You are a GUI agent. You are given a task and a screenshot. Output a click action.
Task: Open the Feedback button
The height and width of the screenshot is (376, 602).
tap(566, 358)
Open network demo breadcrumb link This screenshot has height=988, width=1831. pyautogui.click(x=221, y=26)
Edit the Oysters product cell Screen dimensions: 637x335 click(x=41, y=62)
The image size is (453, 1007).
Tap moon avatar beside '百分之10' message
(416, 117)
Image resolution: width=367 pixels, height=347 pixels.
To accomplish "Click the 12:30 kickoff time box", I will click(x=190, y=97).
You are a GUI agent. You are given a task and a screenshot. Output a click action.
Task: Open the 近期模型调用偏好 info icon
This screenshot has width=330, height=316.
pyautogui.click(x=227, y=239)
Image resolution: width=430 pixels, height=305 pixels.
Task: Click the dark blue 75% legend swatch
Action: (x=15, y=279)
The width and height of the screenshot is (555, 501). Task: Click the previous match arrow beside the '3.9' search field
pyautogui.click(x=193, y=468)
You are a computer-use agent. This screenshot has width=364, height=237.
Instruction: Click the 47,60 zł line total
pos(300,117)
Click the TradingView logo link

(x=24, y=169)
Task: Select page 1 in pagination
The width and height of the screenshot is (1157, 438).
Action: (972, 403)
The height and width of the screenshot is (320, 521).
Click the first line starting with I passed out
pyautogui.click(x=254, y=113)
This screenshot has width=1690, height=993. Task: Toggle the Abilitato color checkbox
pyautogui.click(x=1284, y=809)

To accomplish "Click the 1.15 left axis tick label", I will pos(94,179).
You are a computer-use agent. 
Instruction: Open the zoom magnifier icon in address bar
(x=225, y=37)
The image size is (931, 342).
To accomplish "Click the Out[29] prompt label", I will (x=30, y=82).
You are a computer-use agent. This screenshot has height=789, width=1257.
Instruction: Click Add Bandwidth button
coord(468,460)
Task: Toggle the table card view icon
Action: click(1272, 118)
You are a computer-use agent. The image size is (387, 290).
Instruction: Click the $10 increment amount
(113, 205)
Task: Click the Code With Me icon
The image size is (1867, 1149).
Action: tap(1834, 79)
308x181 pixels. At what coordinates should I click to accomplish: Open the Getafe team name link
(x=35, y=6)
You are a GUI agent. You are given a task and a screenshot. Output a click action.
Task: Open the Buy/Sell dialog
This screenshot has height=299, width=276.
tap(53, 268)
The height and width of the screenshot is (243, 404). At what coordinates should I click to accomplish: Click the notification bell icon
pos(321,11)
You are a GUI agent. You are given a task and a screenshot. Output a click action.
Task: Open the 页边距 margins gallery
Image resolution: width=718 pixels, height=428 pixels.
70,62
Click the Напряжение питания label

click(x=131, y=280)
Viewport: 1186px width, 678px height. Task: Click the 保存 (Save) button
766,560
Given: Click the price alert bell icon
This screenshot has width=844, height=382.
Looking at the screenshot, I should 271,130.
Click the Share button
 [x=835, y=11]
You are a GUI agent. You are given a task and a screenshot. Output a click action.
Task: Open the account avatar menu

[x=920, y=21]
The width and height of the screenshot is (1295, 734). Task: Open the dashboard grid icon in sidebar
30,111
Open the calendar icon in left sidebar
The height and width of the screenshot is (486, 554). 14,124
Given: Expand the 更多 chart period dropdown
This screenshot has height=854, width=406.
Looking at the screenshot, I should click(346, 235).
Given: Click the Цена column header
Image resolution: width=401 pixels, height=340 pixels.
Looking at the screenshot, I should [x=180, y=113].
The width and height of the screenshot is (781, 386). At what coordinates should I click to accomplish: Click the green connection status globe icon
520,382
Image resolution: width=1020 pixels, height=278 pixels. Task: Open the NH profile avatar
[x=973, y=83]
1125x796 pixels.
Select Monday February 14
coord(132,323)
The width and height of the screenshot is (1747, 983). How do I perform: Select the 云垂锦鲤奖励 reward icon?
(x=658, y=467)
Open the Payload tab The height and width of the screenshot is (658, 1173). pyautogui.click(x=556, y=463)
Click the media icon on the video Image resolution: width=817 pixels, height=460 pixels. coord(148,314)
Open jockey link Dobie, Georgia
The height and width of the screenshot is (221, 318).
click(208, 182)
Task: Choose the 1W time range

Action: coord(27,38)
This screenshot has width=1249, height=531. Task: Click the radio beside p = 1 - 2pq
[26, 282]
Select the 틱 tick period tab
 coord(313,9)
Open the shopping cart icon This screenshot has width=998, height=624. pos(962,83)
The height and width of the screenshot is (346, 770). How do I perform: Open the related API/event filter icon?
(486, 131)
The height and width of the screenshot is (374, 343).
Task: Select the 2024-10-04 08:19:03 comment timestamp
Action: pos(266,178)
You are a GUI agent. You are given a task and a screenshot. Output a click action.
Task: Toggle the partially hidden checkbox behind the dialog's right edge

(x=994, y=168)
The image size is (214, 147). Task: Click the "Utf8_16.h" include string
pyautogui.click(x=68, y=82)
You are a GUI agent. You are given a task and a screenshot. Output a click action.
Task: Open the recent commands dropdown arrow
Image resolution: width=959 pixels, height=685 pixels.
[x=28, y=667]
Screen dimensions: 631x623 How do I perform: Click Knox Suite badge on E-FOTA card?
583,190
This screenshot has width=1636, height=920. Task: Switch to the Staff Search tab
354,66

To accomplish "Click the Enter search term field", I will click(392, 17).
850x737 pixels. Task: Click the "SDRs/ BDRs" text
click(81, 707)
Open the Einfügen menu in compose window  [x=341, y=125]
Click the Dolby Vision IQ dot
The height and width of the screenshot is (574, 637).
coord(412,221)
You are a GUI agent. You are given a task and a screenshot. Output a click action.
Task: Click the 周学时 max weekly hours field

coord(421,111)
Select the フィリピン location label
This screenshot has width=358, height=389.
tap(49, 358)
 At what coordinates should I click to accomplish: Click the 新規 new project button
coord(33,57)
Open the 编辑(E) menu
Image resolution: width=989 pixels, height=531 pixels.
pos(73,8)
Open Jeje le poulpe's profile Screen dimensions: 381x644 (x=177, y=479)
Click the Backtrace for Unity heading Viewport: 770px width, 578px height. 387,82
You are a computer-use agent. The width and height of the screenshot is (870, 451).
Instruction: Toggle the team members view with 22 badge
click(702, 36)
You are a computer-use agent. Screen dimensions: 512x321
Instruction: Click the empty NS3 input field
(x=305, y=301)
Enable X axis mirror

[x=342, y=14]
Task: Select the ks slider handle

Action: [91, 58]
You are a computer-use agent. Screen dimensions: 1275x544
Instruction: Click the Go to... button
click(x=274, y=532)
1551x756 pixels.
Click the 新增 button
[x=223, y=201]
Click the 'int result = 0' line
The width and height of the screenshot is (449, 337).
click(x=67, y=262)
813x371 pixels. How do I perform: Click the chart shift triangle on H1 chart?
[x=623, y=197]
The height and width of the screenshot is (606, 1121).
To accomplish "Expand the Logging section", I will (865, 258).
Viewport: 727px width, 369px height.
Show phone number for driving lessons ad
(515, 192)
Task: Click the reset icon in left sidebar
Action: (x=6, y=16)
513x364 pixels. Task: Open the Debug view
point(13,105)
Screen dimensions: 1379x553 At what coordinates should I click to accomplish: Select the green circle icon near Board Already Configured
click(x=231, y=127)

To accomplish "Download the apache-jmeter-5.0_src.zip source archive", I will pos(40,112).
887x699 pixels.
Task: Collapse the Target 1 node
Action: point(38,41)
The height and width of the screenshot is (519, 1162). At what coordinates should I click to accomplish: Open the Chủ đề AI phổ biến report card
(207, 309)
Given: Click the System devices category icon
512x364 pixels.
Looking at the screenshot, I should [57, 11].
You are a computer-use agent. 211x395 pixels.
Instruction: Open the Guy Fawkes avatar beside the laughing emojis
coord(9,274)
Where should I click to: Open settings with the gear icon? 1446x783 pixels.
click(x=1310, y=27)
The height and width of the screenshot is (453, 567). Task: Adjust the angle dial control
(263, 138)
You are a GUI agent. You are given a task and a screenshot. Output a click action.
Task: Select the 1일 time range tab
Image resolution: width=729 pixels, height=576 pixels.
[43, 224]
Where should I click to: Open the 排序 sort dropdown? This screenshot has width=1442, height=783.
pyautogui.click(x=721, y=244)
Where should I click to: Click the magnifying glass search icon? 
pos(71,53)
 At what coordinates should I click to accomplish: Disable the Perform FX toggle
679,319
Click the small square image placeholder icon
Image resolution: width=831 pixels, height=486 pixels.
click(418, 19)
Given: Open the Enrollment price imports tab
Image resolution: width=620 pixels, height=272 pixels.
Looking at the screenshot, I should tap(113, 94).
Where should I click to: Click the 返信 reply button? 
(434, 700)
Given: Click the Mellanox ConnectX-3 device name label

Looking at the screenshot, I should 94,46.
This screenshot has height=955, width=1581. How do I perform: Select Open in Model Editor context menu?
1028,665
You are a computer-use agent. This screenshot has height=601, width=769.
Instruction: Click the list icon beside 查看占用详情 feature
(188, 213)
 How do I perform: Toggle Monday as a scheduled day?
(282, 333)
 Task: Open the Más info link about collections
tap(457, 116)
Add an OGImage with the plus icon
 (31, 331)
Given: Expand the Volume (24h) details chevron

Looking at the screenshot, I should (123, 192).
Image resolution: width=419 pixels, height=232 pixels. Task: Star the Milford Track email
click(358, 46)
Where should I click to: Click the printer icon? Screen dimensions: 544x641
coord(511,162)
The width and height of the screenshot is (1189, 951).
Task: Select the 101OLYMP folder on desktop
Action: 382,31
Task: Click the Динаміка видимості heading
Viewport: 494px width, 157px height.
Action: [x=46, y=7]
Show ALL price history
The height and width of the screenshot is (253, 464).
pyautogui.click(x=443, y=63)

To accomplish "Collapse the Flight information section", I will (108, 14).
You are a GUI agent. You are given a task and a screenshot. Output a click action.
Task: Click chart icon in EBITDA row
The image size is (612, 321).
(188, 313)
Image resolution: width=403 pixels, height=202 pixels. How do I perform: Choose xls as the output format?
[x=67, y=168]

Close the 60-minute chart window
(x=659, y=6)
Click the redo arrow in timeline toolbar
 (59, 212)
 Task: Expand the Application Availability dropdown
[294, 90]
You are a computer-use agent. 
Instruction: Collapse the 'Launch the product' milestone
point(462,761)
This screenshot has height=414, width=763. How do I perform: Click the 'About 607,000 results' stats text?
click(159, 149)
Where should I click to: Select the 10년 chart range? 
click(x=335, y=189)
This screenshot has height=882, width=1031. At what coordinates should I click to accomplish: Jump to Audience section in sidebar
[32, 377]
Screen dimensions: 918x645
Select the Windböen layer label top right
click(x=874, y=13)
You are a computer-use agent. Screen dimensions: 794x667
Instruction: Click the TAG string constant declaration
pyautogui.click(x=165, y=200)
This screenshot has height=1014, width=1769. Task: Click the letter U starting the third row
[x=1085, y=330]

▶ Direction
Copy out, character for character, everything in the records from the line containing "The width and height of the screenshot is (1747, 983)." down to the line containing "Open the Payload", both of those lines included.

▶ Exercise response
The width and height of the screenshot is (1747, 983). How do I perform: Select the 云垂锦鲤奖励 reward icon?
(x=658, y=467)
Open the Payload tab The height and width of the screenshot is (658, 1173). pyautogui.click(x=556, y=463)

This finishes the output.